Entries on target coordinates:
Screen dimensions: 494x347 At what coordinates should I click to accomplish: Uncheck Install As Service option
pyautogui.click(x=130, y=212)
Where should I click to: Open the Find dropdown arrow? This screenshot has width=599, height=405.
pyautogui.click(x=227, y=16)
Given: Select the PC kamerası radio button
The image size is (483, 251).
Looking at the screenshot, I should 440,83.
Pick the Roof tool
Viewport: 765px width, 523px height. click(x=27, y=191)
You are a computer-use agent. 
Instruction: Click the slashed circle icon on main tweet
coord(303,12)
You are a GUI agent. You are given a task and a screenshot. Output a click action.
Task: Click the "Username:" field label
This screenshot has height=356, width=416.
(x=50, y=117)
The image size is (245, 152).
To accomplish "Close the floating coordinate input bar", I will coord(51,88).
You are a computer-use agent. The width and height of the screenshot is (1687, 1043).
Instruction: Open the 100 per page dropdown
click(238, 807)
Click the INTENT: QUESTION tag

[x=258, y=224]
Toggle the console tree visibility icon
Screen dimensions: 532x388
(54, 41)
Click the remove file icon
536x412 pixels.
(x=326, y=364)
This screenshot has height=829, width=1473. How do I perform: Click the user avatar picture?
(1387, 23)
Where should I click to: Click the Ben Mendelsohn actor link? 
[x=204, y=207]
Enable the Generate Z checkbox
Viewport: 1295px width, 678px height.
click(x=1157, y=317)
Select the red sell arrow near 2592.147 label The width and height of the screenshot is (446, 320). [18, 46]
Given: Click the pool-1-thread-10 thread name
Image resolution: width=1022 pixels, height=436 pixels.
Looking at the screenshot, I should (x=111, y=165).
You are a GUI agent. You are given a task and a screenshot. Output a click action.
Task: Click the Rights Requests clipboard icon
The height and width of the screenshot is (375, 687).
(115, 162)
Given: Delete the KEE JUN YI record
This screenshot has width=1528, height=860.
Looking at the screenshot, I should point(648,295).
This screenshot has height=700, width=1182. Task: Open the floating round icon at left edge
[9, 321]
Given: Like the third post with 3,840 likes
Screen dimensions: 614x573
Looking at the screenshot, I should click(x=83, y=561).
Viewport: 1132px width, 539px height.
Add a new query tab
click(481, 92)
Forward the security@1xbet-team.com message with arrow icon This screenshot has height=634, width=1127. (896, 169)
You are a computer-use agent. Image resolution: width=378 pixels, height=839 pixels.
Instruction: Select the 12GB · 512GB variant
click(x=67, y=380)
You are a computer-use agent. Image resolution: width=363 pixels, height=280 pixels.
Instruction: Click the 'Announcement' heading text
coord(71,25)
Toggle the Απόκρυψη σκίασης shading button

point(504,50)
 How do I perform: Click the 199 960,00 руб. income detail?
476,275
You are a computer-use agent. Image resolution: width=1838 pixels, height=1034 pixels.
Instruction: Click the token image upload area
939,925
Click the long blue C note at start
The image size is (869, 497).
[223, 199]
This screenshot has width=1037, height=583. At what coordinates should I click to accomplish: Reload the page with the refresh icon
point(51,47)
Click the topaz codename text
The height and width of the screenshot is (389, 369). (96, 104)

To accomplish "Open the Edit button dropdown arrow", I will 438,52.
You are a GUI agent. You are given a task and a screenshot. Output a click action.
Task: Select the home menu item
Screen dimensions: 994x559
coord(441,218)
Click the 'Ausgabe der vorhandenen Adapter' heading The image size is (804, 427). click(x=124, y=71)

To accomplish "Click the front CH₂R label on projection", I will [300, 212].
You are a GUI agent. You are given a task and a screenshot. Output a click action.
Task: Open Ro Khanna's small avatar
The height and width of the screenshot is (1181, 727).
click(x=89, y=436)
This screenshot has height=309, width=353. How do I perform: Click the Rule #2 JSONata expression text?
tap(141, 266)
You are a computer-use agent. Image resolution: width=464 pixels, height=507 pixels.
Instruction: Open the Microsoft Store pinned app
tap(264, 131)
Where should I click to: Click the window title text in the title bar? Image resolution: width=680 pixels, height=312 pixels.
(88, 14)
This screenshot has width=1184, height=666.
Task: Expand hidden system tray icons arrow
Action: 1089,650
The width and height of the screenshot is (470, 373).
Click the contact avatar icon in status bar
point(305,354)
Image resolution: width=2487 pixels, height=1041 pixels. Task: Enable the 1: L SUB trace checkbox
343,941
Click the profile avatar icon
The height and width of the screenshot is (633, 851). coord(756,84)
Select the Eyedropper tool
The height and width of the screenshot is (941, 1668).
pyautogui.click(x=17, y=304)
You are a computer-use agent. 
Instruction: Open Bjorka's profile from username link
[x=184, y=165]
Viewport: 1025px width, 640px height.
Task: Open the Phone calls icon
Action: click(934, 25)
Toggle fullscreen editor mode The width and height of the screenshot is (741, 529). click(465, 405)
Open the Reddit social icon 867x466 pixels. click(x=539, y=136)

WHAT THE TASK REQUIRES: Could you render the material as a numbered list, leaving out blank lines? Begin at the start of the material and stop after the line that contains "pyautogui.click(x=227, y=16)".

SOLUTION FOR THIS PROBLEM:
1. Screen dimensions: 494x347 At what coordinates should I click to accomplish: Uncheck Install As Service option
2. pyautogui.click(x=130, y=212)
3. Where should I click to: Open the Find dropdown arrow? This screenshot has width=599, height=405.
4. pyautogui.click(x=227, y=16)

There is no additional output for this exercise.